Romania needs structural reforms, including consolidation of public finances and correction of macroeconomic imbalances, and good public policies aiming to ensure real convergence to the western world through living standards improvements and infrastructure development, central bank governor Mugur Isarescu said on Tuesday.
“Economic convergence – both real and nominal – must move in line with the fundamentals of the economy, otherwise progress would be jeopardized by steep slippages,” Isarescu said in Oradea.
On the path to smooth and sustainable convergence, a first guiding principle is to avoid enrolling on a divergent trajectory, according to the governor.
“In other words, to wander the road, to go another way than the one leading to the eurozone. In the battle for convergence, we must be careful not to diverge,” he points out.
The governor told his audience that reducing development gaps within the country is also key to mitigating trade-offs that pose challenges to policies that face asymmetric shocks.
“In Romania, for example, comparable regions, in terms of level of development and living standards, can be encountered with Western economies, but also regions that are far behind. In 2017, Romania’s most prosperous region was almost four times richer than the poorest region (based on regional GDP per capita),” Isarescu indicates.

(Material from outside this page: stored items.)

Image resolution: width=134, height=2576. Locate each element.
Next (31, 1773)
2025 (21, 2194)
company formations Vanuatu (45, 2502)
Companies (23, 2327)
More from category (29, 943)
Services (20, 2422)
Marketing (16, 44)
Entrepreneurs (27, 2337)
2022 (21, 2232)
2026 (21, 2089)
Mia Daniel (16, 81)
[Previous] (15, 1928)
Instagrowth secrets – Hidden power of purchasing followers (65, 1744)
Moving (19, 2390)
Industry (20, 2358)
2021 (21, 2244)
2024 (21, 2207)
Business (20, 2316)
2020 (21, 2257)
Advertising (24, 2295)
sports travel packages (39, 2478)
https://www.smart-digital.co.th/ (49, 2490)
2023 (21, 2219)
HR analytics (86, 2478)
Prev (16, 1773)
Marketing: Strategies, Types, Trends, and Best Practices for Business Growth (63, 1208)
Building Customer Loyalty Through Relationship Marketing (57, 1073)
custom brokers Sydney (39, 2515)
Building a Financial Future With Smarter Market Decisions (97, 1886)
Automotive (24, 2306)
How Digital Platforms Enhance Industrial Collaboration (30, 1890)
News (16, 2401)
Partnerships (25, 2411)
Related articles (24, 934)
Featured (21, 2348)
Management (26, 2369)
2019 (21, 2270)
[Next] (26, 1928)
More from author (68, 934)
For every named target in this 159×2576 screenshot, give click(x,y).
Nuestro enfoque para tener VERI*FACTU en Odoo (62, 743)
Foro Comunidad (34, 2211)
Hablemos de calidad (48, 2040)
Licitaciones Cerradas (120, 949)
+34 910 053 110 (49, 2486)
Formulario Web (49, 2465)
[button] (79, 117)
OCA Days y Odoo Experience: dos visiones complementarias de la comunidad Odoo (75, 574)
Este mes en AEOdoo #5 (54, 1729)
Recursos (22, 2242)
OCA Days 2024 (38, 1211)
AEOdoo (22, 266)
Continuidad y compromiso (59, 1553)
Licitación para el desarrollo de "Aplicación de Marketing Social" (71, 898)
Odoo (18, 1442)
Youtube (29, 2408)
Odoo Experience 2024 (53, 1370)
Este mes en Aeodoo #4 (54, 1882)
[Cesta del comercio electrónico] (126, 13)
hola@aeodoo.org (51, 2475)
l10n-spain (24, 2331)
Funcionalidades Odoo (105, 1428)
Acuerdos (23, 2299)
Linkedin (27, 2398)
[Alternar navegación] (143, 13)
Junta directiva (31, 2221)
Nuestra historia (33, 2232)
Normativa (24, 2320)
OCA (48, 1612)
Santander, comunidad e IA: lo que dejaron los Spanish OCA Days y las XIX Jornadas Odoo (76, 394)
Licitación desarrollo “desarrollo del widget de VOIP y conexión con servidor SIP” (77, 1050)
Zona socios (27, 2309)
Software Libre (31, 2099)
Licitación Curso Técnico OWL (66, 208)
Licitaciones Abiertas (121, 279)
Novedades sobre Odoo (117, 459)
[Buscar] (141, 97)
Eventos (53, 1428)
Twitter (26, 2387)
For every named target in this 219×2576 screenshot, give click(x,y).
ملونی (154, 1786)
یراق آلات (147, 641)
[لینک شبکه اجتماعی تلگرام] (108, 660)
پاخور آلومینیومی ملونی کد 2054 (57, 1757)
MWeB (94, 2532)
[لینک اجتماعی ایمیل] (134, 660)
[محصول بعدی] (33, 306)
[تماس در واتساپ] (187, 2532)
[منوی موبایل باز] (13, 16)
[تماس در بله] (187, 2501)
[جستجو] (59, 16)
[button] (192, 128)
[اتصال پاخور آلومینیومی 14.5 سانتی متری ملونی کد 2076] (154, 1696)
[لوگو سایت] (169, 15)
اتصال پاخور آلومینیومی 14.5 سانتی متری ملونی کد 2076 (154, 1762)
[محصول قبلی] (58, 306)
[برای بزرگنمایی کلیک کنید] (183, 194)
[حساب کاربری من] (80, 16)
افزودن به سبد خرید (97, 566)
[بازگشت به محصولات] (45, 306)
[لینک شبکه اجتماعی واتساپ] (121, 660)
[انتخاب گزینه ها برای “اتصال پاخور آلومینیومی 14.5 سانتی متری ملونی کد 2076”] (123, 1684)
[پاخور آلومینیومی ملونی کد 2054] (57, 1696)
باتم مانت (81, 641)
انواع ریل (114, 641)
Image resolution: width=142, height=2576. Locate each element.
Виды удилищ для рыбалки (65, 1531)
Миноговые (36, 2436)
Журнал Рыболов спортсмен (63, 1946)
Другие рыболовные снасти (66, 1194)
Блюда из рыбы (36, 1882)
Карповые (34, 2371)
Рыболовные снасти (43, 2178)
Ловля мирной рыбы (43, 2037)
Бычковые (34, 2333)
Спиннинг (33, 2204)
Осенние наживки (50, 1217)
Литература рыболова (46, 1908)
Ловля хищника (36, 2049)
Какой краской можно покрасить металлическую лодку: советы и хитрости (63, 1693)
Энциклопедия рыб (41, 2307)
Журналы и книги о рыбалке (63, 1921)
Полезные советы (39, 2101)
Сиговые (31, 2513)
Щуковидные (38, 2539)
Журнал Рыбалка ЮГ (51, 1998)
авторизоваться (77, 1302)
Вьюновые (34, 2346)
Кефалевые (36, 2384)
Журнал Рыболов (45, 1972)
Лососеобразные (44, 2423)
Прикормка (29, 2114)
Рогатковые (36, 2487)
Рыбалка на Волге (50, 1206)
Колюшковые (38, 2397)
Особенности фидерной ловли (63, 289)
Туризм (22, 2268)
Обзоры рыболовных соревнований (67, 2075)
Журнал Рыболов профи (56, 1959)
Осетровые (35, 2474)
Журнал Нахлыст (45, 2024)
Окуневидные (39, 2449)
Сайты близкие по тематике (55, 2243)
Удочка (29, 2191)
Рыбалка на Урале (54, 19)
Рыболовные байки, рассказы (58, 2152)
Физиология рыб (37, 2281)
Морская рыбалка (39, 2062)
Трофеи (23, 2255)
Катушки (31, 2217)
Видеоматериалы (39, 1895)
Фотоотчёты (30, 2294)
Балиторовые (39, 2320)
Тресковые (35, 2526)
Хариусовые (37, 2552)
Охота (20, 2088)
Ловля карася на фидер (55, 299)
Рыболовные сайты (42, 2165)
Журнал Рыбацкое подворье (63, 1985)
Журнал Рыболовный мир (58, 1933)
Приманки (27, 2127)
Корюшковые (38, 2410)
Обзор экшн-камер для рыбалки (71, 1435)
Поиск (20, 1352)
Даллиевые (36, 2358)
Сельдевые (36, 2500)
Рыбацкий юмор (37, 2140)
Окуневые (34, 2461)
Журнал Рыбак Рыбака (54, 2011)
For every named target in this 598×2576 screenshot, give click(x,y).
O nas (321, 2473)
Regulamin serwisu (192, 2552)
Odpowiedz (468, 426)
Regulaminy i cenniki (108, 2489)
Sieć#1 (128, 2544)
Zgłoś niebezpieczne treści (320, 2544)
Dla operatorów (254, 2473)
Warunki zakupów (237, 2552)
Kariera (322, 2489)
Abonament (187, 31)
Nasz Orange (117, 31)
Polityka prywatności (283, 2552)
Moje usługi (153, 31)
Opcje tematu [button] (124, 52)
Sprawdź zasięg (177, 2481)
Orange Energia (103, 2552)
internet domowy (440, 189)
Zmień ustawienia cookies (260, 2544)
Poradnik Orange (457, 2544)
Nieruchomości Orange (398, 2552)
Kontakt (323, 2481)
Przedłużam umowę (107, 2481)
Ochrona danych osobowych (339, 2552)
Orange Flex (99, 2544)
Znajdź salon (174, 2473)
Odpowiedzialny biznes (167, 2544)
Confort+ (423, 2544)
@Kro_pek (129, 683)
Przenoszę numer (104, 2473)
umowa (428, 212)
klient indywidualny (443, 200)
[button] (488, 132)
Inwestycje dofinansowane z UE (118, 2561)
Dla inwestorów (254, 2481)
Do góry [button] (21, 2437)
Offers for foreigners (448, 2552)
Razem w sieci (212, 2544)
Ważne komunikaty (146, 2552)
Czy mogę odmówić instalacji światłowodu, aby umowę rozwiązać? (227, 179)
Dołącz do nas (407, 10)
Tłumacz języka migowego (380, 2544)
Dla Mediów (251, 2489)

Prior to the euro adoption, Romania needs a correction of macroeconomic imbalances and a reduction of the convergence gap, along with the fulfillment of structural conditions, mainly in the area of consolidation of public finances, infrastructure development and increased competitiveness.
“The rhythm of the process must be one that can be preserved, and once we have taken steps forward, we must not regress or step back on the spot. In fact, excessive exacerbation of the convergence process is as bad as treading it,” Isarescu said.
According to the governor, it is important to keep the Romanian economy on a growth path while paying close attention to protecting the macroeconomic balances recovered from a painful adjustment process that has taken place since the international financial crisis.
“The only way to go forward is to use a coherent mix of macroeconomic policies and firm structural reforms to increase the growth potential of the economy and at the same time enhance its resilience to shocks,” Mugur Isarescu added.